Para o pesquisador, o fato de Seis Lagos estar em uma área já mapeada e com características geológicas compatíveis com grandes depósitos de Terras-Raras pesadas torna o caso ainda mais grave
“Isso indica que Seis Lagos pode esconder um dos maiores depósitos de Terras-Raras do mundo, mas ainda não foi devidamente explorado nem inserido na política mineral do país.”
Metais estratégicos e valiosos
As Terras-Raras englobam 15 elementos metálicos, com aplicações que vão da produção de ímãs superpotentes até o uso em lasers médicos e equipamentos de imagem.
Alguns dos elementos mais escassos e valiosos são:
- Lutécio – US$ 664/kg: usado na terapia contra câncer e em tomografias de alta precisão.
- Térbio, Thúlio e Yttérbio – entre US$ 1.950 e US$ 1.980/kg: aplicados em motores de veículos elétricos, energia eólica e sistemas ópticos.
- Disprósio – US$ 454/kg: essencial para manter a estabilidade de ímãs em altas temperaturas, como em turbinas.
- Neodímio e Praseodímio – cerca de US$ 115/kg: base para os ímãs permanentes mais potentes, usados em turbinas e eletrônicos.
Outros, como lantânio e cério, mais comuns, são vendidos por cerca de US$ 5 por quilo, mas têm alta demanda na indústria petroquímica e na produção de baterias e catalisadores.
Brasil: segunda maior reserva do mundo, mas sem produção
Apesar de deter a segunda maior reserva de Terras-Raras do planeta, com 21 milhões de toneladas — atrás apenas da China, com 44 milhões — o Brasil ainda não produz nenhum grama desses elementos.
O Amazonas, em particular, poderia impulsionar a entrada do país nesse mercado estratégico. Mas, como alerta João Orestes, falta infraestrutura, decisão política e planejamento de longo prazo.
Apesar do potencial, não há até o momento um projeto de exploração mineral em andamento na área, tampouco estudos atualizados sobre a totalidade dos elementos presentes.
“Com a tecnologia atual, seria possível fazer um mapeamento completo da jazida e descobrir seu verdadeiro potencial.

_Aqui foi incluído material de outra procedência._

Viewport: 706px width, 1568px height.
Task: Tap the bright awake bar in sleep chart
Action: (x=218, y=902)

Isso deveria ser uma prioridade nacional. É o posicionamento do Brasil e da Amazônia no futuro tecnológico do mundo”, reforça João Orestes.

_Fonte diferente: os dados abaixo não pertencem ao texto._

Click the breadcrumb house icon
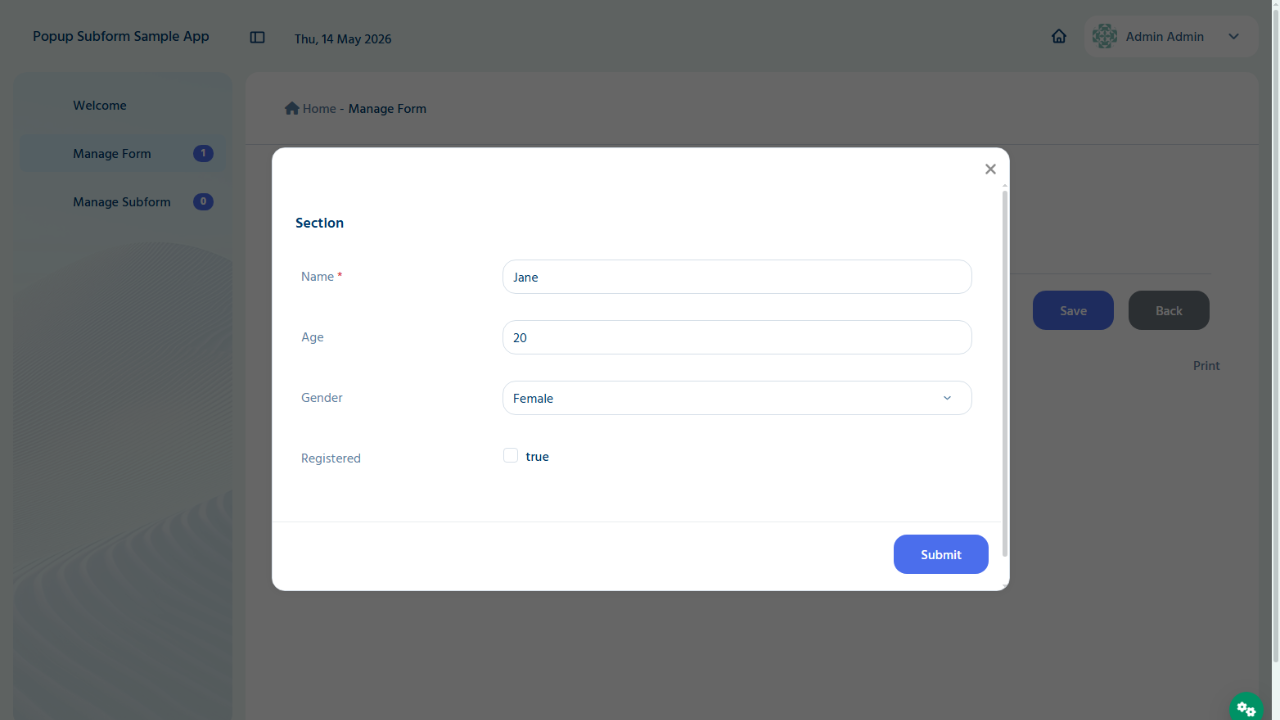The width and height of the screenshot is (1280, 720). click(x=292, y=108)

Desenvolvimento com soberania
Enquanto países como China, EUA, Austrália e Mianmar avançam na exploração e produção de Terras-Raras, o Brasil continua ausente — mesmo tendo uma das maiores reservas do planeta.
Seis Lagos e Apuí são as duas pontas da mesma oportunidade histórica: colocar o Amazonas como protagonista global da transição energética e da economia tecnológica.
“Mas isso só será possível com decisão política, pesquisa científica e investimento público e privado coordenado. A Amazônia pode — e deve — ter protagonismo na nova economia verde e digital. Isso acontecerá se houver investimento em pesquisa geológica, infraestrutura logística e uma política nacional que compreenda o valor desses recursos”, conclui João Orestes.